Weather | Sports | Forums | Comics | Classifieds | Calendar | Movies

Ethics 101: Wear a sheet and, oh yeah, don't steal

CHASE SQUIRES
Published October 5, 2003

Wary of falling into the all-consuming void of ethical limbo, Hernando County honchos have embarked on a pilgrimage to Mount Ethics.

That's not a hill in east Pasco. It's a metaphor.

So what happened is, honchos assembled last week in Brooksville ("The Athens of East Central Hernando County") and talked about training county employees in ethics.

"We see a need for this," Clerk of the Circuit Court Karen Nicolai said, as reported by an ethical scribe from the St. Petersburg Times.
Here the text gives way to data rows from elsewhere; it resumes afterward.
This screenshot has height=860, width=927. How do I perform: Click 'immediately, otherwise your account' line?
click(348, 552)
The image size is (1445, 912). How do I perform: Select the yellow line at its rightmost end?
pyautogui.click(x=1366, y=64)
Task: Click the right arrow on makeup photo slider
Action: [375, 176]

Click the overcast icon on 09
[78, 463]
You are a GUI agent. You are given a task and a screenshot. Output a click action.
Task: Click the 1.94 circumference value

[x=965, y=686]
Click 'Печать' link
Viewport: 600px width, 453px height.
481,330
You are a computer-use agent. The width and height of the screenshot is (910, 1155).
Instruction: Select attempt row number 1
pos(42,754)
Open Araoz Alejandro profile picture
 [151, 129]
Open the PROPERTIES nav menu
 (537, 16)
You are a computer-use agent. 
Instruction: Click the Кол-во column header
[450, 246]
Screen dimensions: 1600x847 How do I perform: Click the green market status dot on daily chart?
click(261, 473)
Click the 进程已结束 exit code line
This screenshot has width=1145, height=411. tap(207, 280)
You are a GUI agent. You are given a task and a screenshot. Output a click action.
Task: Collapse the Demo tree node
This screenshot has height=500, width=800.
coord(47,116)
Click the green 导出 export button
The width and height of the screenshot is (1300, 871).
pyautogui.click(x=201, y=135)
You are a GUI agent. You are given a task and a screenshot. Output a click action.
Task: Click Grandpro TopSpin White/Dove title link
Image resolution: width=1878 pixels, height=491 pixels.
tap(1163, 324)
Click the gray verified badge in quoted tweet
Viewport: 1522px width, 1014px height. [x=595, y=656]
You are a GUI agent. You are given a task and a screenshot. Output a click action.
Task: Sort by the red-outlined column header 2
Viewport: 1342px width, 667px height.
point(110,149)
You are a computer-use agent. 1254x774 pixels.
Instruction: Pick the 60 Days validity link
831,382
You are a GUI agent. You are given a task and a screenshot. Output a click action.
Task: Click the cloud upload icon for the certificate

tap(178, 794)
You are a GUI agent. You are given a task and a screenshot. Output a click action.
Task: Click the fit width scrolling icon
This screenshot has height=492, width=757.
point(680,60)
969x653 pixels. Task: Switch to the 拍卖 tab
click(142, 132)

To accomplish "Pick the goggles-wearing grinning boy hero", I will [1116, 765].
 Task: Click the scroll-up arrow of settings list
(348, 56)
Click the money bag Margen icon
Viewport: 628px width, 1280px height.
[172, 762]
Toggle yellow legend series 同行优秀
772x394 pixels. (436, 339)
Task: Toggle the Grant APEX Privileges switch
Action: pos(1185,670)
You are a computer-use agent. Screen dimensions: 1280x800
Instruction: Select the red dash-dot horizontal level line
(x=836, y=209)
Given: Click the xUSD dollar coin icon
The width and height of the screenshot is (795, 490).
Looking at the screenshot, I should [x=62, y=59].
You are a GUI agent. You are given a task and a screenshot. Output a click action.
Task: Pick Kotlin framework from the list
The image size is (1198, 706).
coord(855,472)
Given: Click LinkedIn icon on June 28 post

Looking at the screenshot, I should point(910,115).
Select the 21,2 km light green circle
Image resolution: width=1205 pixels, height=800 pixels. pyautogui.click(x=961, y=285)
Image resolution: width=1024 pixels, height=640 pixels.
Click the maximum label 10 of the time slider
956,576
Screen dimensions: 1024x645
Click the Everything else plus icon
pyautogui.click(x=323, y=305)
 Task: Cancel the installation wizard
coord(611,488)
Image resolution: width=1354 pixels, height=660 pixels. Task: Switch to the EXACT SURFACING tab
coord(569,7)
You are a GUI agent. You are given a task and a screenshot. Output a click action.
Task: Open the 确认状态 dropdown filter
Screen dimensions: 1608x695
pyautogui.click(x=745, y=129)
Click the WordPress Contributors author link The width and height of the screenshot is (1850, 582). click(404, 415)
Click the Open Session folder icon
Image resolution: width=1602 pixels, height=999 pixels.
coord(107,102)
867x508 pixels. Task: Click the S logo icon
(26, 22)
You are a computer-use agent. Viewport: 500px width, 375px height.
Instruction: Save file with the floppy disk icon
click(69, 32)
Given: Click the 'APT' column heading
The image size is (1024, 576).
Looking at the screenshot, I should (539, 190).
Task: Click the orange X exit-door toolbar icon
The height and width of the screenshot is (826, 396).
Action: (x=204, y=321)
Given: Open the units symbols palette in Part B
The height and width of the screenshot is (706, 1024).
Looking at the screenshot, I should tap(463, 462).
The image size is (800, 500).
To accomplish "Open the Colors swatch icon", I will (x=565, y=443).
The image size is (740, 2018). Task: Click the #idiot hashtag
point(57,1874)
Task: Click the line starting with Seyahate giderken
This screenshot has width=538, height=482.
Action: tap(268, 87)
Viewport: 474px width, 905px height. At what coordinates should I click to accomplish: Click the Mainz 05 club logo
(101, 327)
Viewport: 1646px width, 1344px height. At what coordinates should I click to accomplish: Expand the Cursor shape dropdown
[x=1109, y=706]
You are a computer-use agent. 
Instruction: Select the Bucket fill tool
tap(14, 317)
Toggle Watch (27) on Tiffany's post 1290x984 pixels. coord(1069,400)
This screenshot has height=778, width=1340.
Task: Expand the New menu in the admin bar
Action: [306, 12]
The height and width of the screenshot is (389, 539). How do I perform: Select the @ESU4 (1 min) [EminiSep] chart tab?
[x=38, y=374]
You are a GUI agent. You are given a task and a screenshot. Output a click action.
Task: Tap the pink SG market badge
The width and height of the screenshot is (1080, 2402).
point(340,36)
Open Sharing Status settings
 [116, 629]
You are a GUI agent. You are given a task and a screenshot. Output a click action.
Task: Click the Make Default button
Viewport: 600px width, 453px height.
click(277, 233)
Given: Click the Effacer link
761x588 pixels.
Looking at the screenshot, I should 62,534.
Well, never let it be said I am one to shirk civic responsibilities. When the cry for help goes out, I am there.

Unless "help" involves painting. Painting is just plain, hard work.

Same goes for digging. Projects that involve a shovel or a paintbrush are out. But I'm good for anything else.

Except raking.

So when the cry for help goes out, and it doesn't involve actual work, or donating money, then I am there.

Hernando County, I hear your cry, and I will help.

The big question is, how do you teach ethics?

A bigger question might be, if you're calling the county seat "the Athens of East Central Hernando County," why is nobody wearing a toga?

Wearing a toga reminds people of ethical Greek and Roman philosophers and guarantees ethical behavior.

That and saying the word "forsooth" a lot.

Training seminar:

"Don't steal from taxpayers, Johnson."

"Forsooth."

I asked Hernando County Honcho Dick Radacky if the county is considering togas for all employees.

"Absolutely not," he said.

Too bad.

The need for an ethics policy was uncovered by auditors reviewing city coffers, Nicolai said.

Weren't auditors involved in that whole Enron thing?

The auditors' complaint was that the Parks and Recreation Department's books were so muddled, it was hard to tell if money was missing.

If you've ever read through a government budget, you might have assumed that was the goal.

But Hernando apparently isn't alone. Ethics policies have generated an industry. One company, called Integrity Interactive, is based in Massachusetts ("The Ethics State.")

Integrity Interactive, a real company composed largely of lawyers, teaches many courses on ethics and has an impressive array of mission statements.

As the company Web site boasts: "A premier team of ethics and compliance experts assure "best practice' design and implementation."

That's exactly what Hernando County needs! "Best Practice" design and implementation.

And metaphorical togas.

Radacky said Hernando County will develop its own ethics tutorials rather than spend taxpayer money on people to teach employees not to get crazy with taxpayer money.

That might be good thinking. Besides, it probably would cost less to let a few bucks wander out the door than to hire consultants.

Here's a cheaper alternative: Something comes up, and you're not sure which choice is most ethical, you call me.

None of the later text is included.